Manuel Silva
Curiosidades da política portuguesa
Recentemente, descobriu-se que dezenas de familiares entre si, ligados ao Partido Socialista, preenchiam lugares desde o governo a altos cargos na administração pública.
No governo de António Costa, sentam-se no Conselho de Ministros marido e esposa, pai e filha, consortes de governantes assessoram outros governantes. A isto, chama-se nepotismo. António Costa, em cada remodelação que faz, só traz para o governo grupos familiares ou os seus amigos pessoais. Não consegue nomear ministros socialistas que não façam parte do seu círculo e muito menos quadros da sociedade civil.
Alguma imprensa e a oposição logo aproveitaram para zurzir o governo e o PS. Quanto à oposição, melhor seria ter ficado calada. O nepotismo sempre se praticou na nossa democracia, o que não justifica, de forma alguma, o que se passa actualmente nessa matéria, que tem contribuído para a descida dos socialistas nas sondagens.
Cavaco Silva aproveitou para mostrar que ainda existe politicamente, só que, o tiro saiu-lhe pela culatra. Disse que no seu governo nada disto se passou. No entanto, o jornal “i” publicou uma reportagem do extinto “Independente” que revelava, em 1992, haver nomeações de 15 familiares idênticas às do governo de Costa no governo de Cavaco. Mais: na Presidência da República, nomeou uma cunhada sua para trabalhar com a Drª Maria Cavaco Silva, sua irmã.
Marques Mendes, na sua crónica semanal na SIC, criticou o nepotismo do PS, mas logo foi divulgado que quando era ministro de Cavaco Silva, a sua esposa era assessora de Álvaro Amaro, secretário de Estado da Agricultura, cuja esposa assessorava, por sua vez, Marques Mendes e que tal não foi caso único.

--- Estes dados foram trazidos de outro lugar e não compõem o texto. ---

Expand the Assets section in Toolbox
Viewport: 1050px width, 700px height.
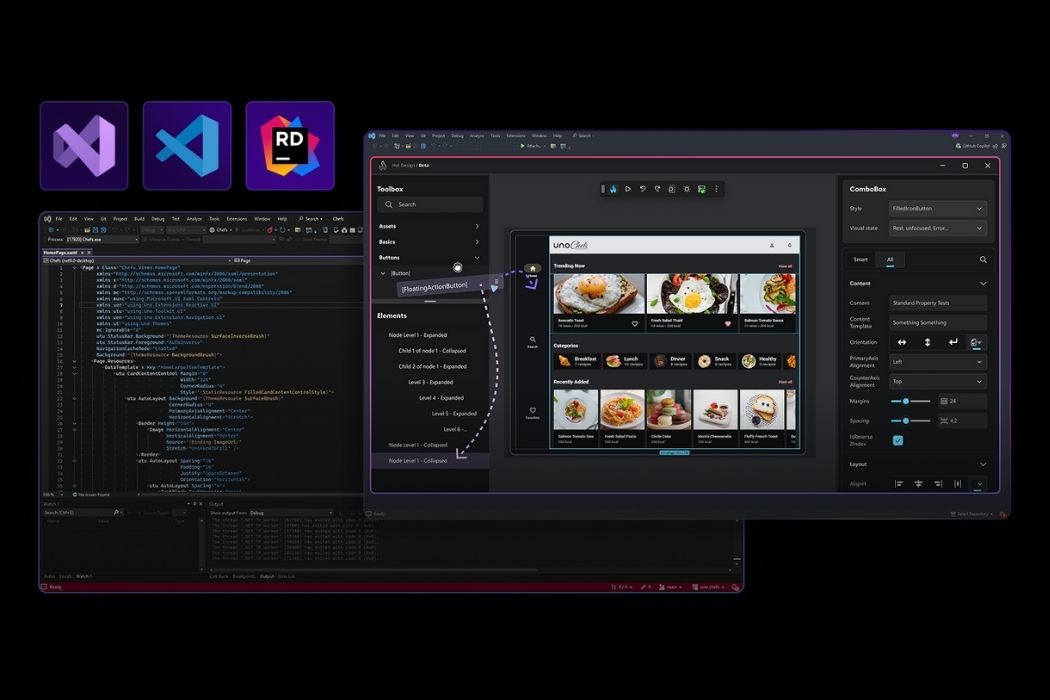coord(430,226)
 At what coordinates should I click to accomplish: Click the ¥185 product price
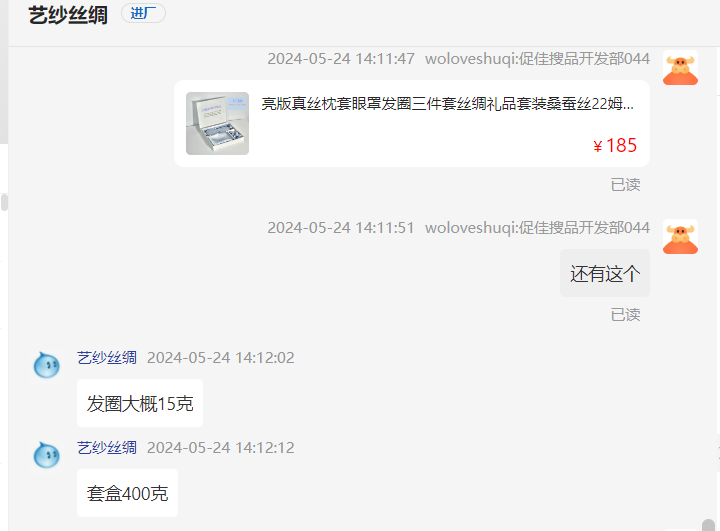pos(615,146)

Parece estarmos perante um swing político…
O CDS, que se lembre também do caso “Portucale”, quando já após a vitória de José Sócrates, por maioria absoluta, o governo de saída, através dos seus ministros Luis Nobre Guedes e Telmo Correia (CDS), bem como Costa Neves (PSD), autorizou o corte ilegal de 2 000 sobreiros numa propriedade ligada ao BES e a Ricardo Espírito Santo, sendo a autorização, pasme-se, feita em computador do BES, como provou a Polícia Judiciária.
O P.R. também aproveitou para fazer demagogia populista, à semelhança de quando era comentador político na TVI e na RTP, o que o ajudou e muito a ser eleito Chefe de Estado, propondo a António Costa legislação proibitiva de ser contratado pessoal político pelos governantes até ao 6º grau de parentesco. Como vivemos num país onde, como se diz, “todos somos primos”, quem era o pessoal disponível para tal contrato? Os “jotinhas”, que da política conhecem as sedes partidárias onde passam parte importante das suas vidas e desconhecem o país real? Uma coisa é certa: o nível da classe política baixaria ainda mais, provocando a sua incompetência um populismo ainda maior.
Marcelo, professor de Direito Constitucional e um dos deputados que aprovaram a Constituição em 1976, já quer fazer legislação, o que é da competência do governo e da Assembleia da República, tendo, sim, poder para vetá-la, enviá-la para o Tribunal Constitucional ou promulgá-la. Onde chega a ânsia de manter a popularidade a qualquer preço!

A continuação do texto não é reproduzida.